Scientists told reporters that the oxygen in comet 67P must have been present before or at the time our solar system was created.
But before the discovery scientists were absolutely sure that there was no oxygen on comets like 67P/Churyumov-Gerasimenko, a space rock that was intensively probed by an orbiting European spacecraft. Yet, Rosetta showed that oxygen does exist in the comet’s halo of gases.
Kathrin Altwegg, co-author of the study and researcher at the University of Bern in Switzerland, admitted that neither she nor her colleagues would have ever dreamed about finding molecular oxygen so perfectly preserved “for billions of years.”
Altwegg added that the discovery would certainly ‘discredit’ current theories on our solar system formation. Comet 67P was closely tracked by the European Space Agency’ robotic space lab. The mission’s main goal is to learn more about early Universe.
When they first learned that there is oxygen on Comet 67, scientists wanted to test whether the molecules were genuinely embedded into the comet’s icy body or were gathered from some other place.
To solve the mystery, researchers measured the oxygen to water ratio on the comet as the space rock was getting closer to the Sun and started to release more gas from underneath its crust.

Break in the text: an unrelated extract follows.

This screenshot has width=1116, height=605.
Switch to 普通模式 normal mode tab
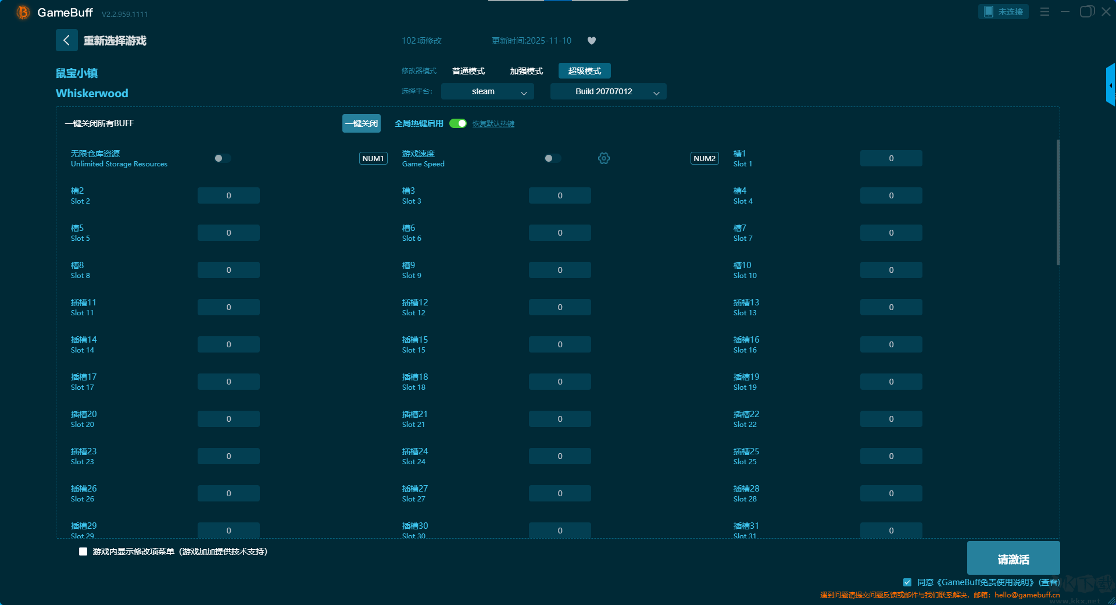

If the oxygen was not a native gas, solar winds would have blasted it away while they were peeling off the comet’s outer layers.
But that didn’t happen, which suggests that oxygen has always been there. Some theories speculated that the solar system formed through violent collisions of matter, but frozen oxygen could not have escaped intact the collisions.
Yet oxygen was found with other occasions beyond Earth’s atmosphere. Scientists found it on Jupiter’s and Saturn’s moons, as well. But the molecule may exist in other places, too, since our planet’s telescopes are not very good at detecting it.
The news that Rosetta probe data suggests there is oxygen on comet 67P may suggest one more thing –that water on comets is not an exception and we should expect to find more on other comets.
Yet, some scientists not involved in Rosetta mission said that the findings were significant, but we shouldn’t jump to any conclusions. If the findings are confirmed, previous theories on the ‘formation’ of our Solar System would be affected by “a severe constraint,” researchers noted.